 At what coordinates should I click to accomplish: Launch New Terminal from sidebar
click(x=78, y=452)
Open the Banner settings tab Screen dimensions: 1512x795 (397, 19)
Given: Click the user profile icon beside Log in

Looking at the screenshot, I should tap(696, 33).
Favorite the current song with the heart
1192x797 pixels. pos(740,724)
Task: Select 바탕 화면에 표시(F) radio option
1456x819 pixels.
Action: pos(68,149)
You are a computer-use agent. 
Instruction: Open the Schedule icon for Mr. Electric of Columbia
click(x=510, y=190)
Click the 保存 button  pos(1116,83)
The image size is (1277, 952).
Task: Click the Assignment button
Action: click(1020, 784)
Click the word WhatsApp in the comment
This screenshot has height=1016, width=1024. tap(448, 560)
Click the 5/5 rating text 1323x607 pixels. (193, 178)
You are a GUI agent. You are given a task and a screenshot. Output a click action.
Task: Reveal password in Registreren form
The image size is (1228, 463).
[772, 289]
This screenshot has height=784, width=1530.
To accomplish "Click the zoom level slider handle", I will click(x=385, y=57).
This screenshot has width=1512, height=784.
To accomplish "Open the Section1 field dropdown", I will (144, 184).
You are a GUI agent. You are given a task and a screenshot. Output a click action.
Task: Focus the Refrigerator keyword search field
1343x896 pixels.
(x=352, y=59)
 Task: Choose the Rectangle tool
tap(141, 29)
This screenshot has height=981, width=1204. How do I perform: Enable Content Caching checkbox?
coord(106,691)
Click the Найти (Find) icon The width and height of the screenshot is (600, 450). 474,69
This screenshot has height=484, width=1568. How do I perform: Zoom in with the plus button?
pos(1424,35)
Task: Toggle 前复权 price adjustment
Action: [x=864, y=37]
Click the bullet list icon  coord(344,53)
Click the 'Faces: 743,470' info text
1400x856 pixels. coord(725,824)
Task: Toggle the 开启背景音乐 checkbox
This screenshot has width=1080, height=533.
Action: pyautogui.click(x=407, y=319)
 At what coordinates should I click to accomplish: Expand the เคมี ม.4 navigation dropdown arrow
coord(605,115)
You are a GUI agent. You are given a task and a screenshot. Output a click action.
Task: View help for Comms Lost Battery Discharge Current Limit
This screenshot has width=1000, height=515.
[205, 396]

* _GIVEN EXERCISE_:
Which lines in the rows above contain the string "height"? Report each one in full, and treat uppercase and lowercase as different.

* _SOLUTION TO THIS EXERCISE_:
This screenshot has height=1016, width=1024. tap(448, 560)
This screenshot has height=784, width=1530.
This screenshot has width=1512, height=784.
This screenshot has height=981, width=1204. How do I perform: Enable Content Caching checkbox?
Click the Найти (Find) icon The width and height of the screenshot is (600, 450). 474,69
This screenshot has height=484, width=1568. How do I perform: Zoom in with the plus button?
This screenshot has width=1080, height=533.
This screenshot has width=1000, height=515.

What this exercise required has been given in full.